Sandeep Mukherjee and Shumon Ahmed
Dhaka Art Summit 2016
5–8 February 2016
The Samdani Art Foundation is delighted to announce further details of Dhaka Art Summit 2016, which will take place from 5 to 8 February 2016. Dhaka Art Summit takes place at the Bangladesh Shilpakala Academy in partnership with the country’s national academy of fine and performing arts. The third edition of the bi-annual event will include major projects by internationally acclaimed artists including Lynda Benglis, Simryn Gill, Haroon Mirza, and Dayanita Singh; as well some of the most exciting emerging names from the region such as Ayesha Sultana, Waqas Khan, Maryam Jafri, Nge Lay, and Munem Wasif. For the first time, the event will also incorporate architecture, experimental writing and exhibitions of historical works from the 20th century as part of a new expanded programme.

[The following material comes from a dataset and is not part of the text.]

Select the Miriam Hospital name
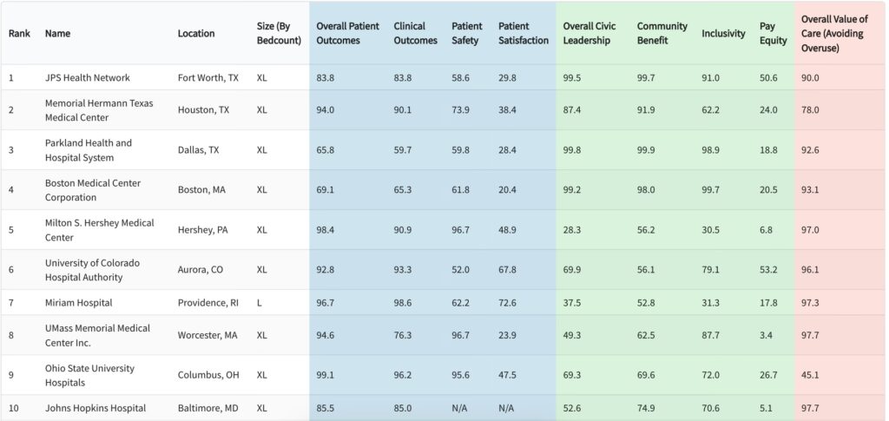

Once more, over 50 leading thinkers from South Asia and beyond will take part in a talks programme that will address art initiatives off the center in South Asia among other timely topics. While it is difficult for Indians to obtain visas to Pakistan (and vice versa), Bangladesh provides an ideal hub for regional thinkers to come together in person within the region.

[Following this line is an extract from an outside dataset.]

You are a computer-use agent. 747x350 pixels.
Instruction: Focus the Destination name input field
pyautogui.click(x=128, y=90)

Led by the foundation’s Artistic Director, Diana Campbell Betancourt, the curatorial team for the 2016 edition brings together representatives from international museums including Tate Modern, Centre Pompidou and the Kunsthalle Zurich with a range of South Asian partners. For Dhaka Art Summit 2016, this artistic team has devised a rich survey of artists, architects, filmmakers and writers from across South Asia. Around 200 artists will participate from countries including Afghanistan, Bangladesh, India, the Maldives, Myanmar, Nepal, Pakistan and Sri Lanka as well as those from the South Asian diaspora. The artists will be presented in tightly curated thematic exhibitions that break from the traditional country survey model. Building on Dhaka’s rich festival tradition, DAS 2016 will be a space that celebrates cosmopolitan histories and looks at very wide definitions of what a South Asia-focused art festival means. Artists and filmmakers from the 2016 programme such as Merchant Ivory, Lynda Benglis, Gaganendranath Tagore, John Giorno, Lida Abdul, Krishna Reddy, Rashid Choudhury, and Lionel Wendt exemplify the longstanding dialogue between South Asia and the rest of the world.

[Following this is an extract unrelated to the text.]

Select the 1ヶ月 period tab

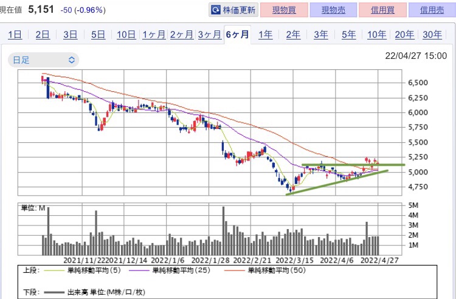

The 2016 solo projects, curated by Diana Campbell Betancourt, will explore what it means to be an individual in the context of South Asia, breaking away from any idea of national representation. Major solo projects, and primarly new commissions, will include Shumon Ahmed, Lynda Benglis, Simryn Gill, Waqas Khan, Shakuntala Kulkarni, Haroon Mirza, Amanullah Majadidi, Prabhavathi Meppayil, Sandeep Mukerjee, Po Po, Ayesha Sultana, Dayanita Singh, Tun Win Aung & Wah Nu, Mustafa Zaman, and Munem Wasif. Further names will be announced in October 2015.
Selected guest-curated exhibitions (More exhibitions to be announced in October 2015) Nada Raza, assistant curator at Tate Modern, will present an exhibition exploring the influence of sci-fi and retro-futurism in South Asia including artists from across Pakistan, India, Bangladesh and Sri Lanka. Raza will draw on historical material including one of the first science fiction stories in the Bengali language, written by the scientist J.C. Bose in 1896, as well as a 1920s watercolour by Gaganendranath Tagore, which looks skyward to imagine a cosmological vortex in the heavens. These motifs of astral journeys and alien encounters will be traced through different generations of South Asian artists who experienced the wonder and hubris of the space age from a slightly different tilt on the universe.